Alf Rehn alfrehn at me.com
Tue Jun 23 06:40:34 UTC 2009


Hello to everyone,

I'm a longtime lurker on this list and now finally prompted to  
introduce myself by the last flurry of communiques.

My name is Alf Rehn (www.alfrehn.com/academic/), and I guess I  
represent an odd minority on this list as I'm a full-fledged member of  
that most despicable of academic tribes, the business school  
professors. For my sins (which are many and varied), I got a Chair in  
Management and Organization at a Finnish place called Åbo Akademi  
University at the tender age of 31, and have still not recovered  
entirely from the shock. Oh, and before you ask, no, we do not have a  
Chair in Polar Studies, and no, it's not at all like Mongolia. Alas,  
we do not all use Nokias either - I rock an iPhone as every other sane  
person. Moving on, I've also while on leave of absence done a turn as  
a Professor of Innovation and Entrepreneurship at the Royal Institute  
of Technology, Stockholm, Sweden (and yes, they are all blonde and  
look vaguely like ABBA), as well as sullied myself thoroughly by  
working as a speaker and a consultant, working from that fine line of  
theological thinking which decrees that immersion in sins is an  
efficient way to a fuller understanding of the human condition.

My research has mainly focused on things that freaks out my  
colleagues.

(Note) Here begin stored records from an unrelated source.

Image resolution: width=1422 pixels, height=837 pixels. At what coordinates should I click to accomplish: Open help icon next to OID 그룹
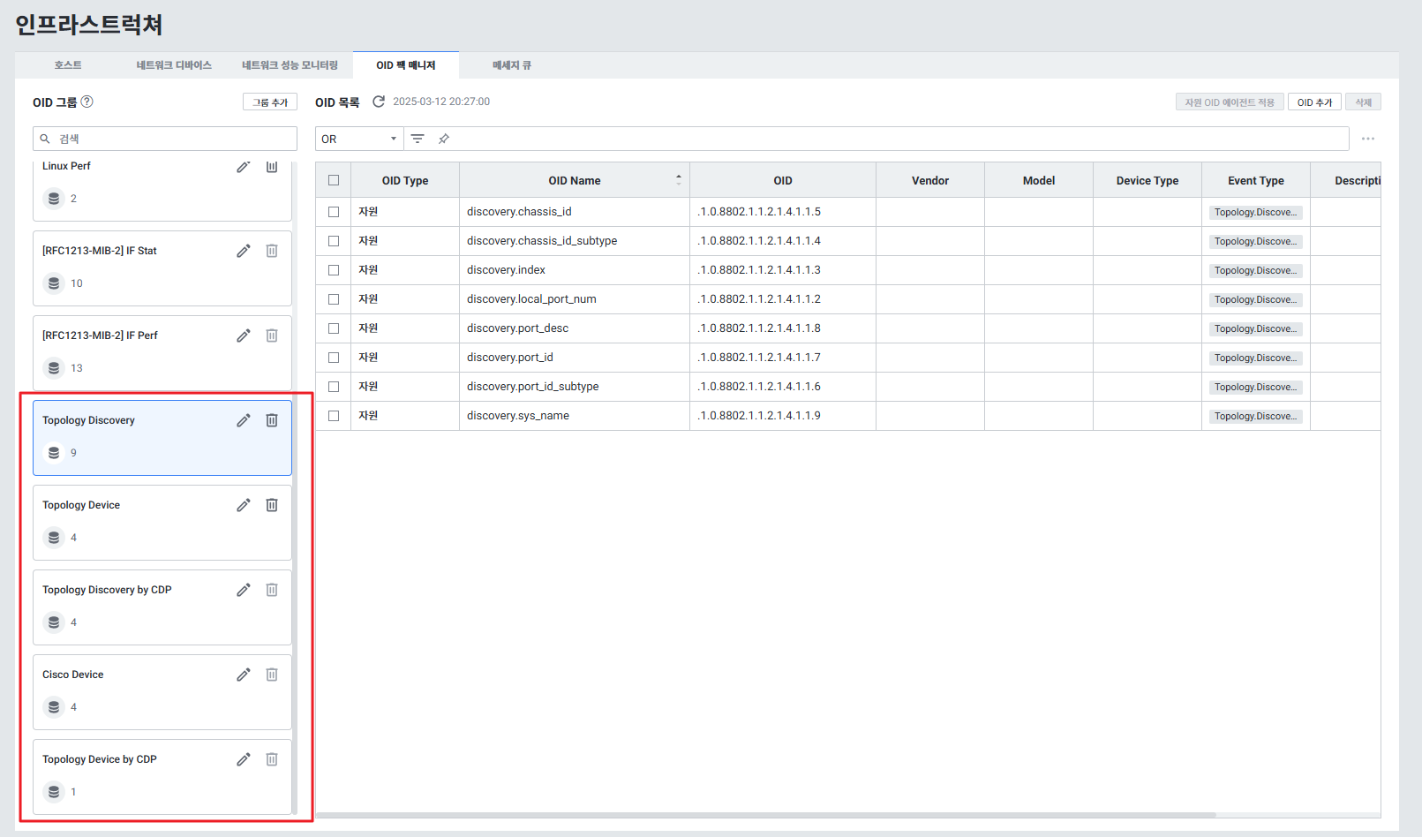(x=87, y=102)
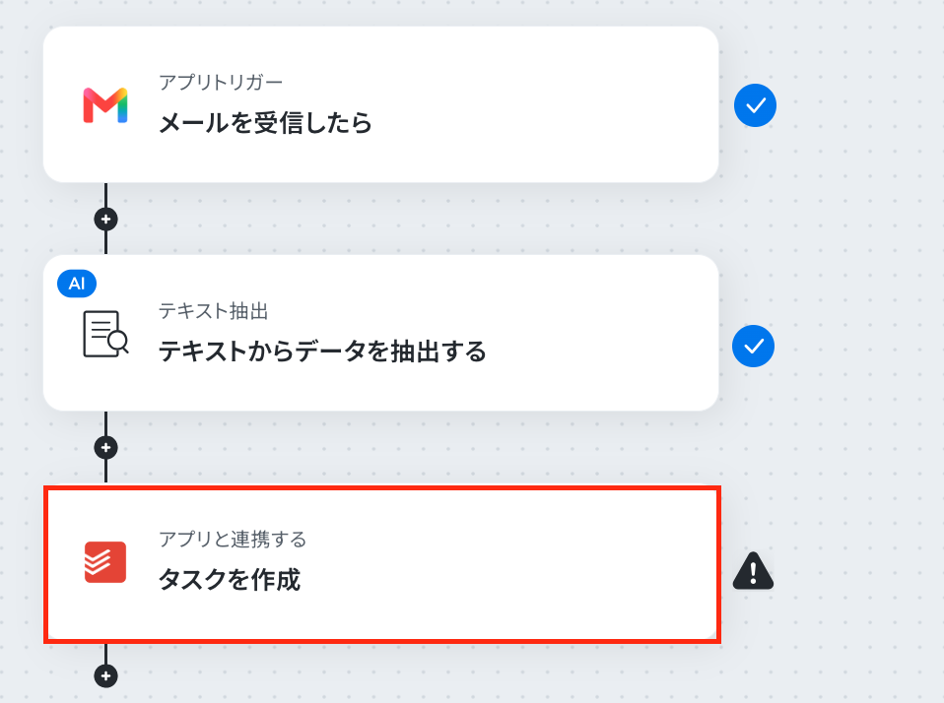Click the アプリトリガー label

pyautogui.click(x=221, y=83)
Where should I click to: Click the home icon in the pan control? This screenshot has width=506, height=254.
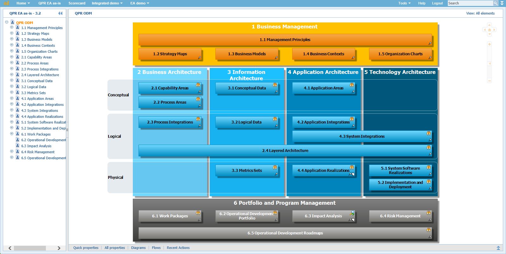(x=489, y=30)
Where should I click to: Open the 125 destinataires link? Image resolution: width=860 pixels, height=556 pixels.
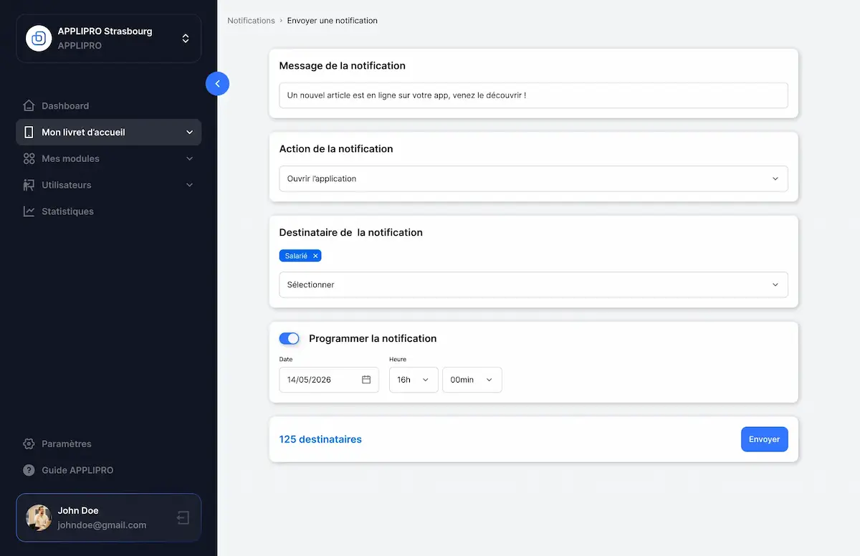[x=320, y=439]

A more standardized version of this claim would be to say  
that I research moralization and ideology in the constitution of  
economic thinking, something that has led me to a varied number of  
research subjects. My doctoral dissertation was on internet piracy  
(warez) as a gift economy, something that was seen as a rather odd  
line of argument at the time (2001) but which seems to have gone quite  
mainstream. After this, I did some work on innovation and  
entrepreneurship in unusual areas (the Soviet Union, haute cuisine,  
children's culture and popular culture), as well as some pretty odd  
conceptual stuff (am in all likelihood the only professor of  
management who has published (separate) work on both cannibals,  
zombies, superheroes and Ethel Merman). Oh, and wrote some bits on  
power and why management theory is an meta-ideological system as well.

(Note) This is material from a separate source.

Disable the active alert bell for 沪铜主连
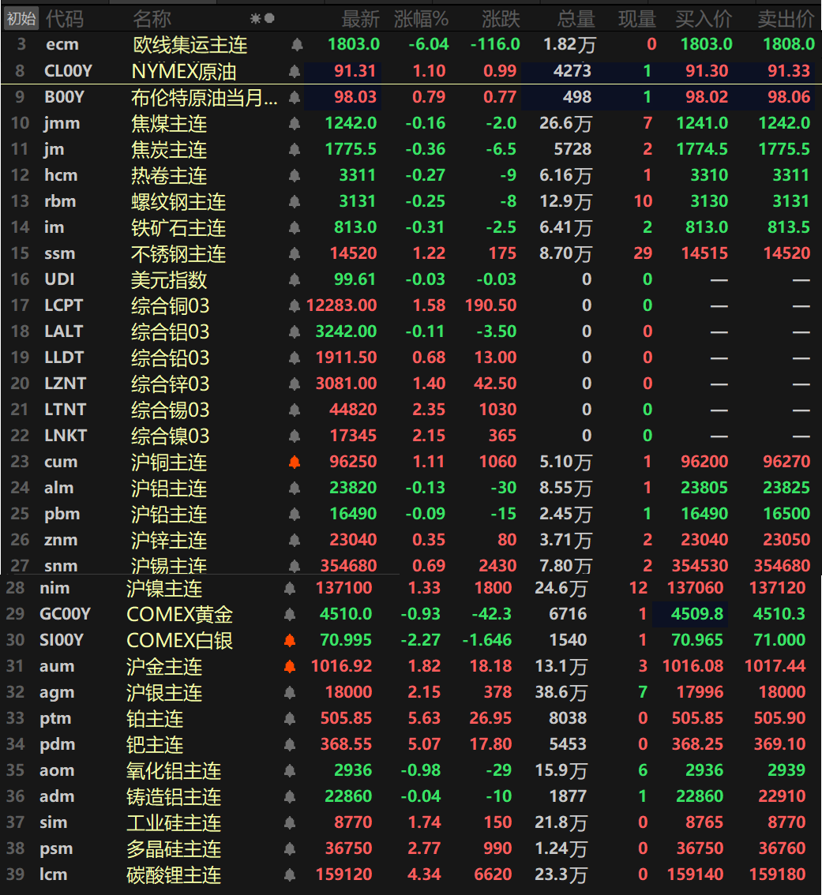Viewport: 822px width, 895px height. 294,462
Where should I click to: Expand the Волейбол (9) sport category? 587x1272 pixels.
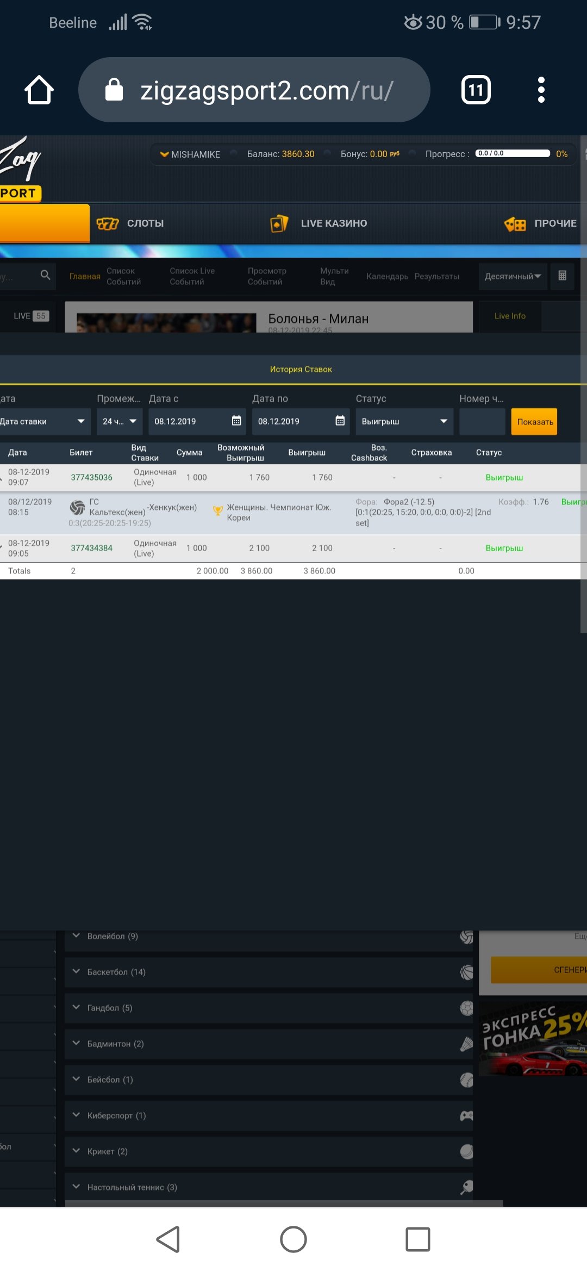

Currently working on a book that draws on fan-work and mixing  
cultures, as well as ongoing work in creativity (mainly critiques of  
the milquetoast approaches towards it that seem to be so popular).  
Overall, my project seems to be to smuggle in somewhat more radical  
notions of collaborative work, ideological critique and issues of  
control in late modernism into corporate life. And having fun doing so.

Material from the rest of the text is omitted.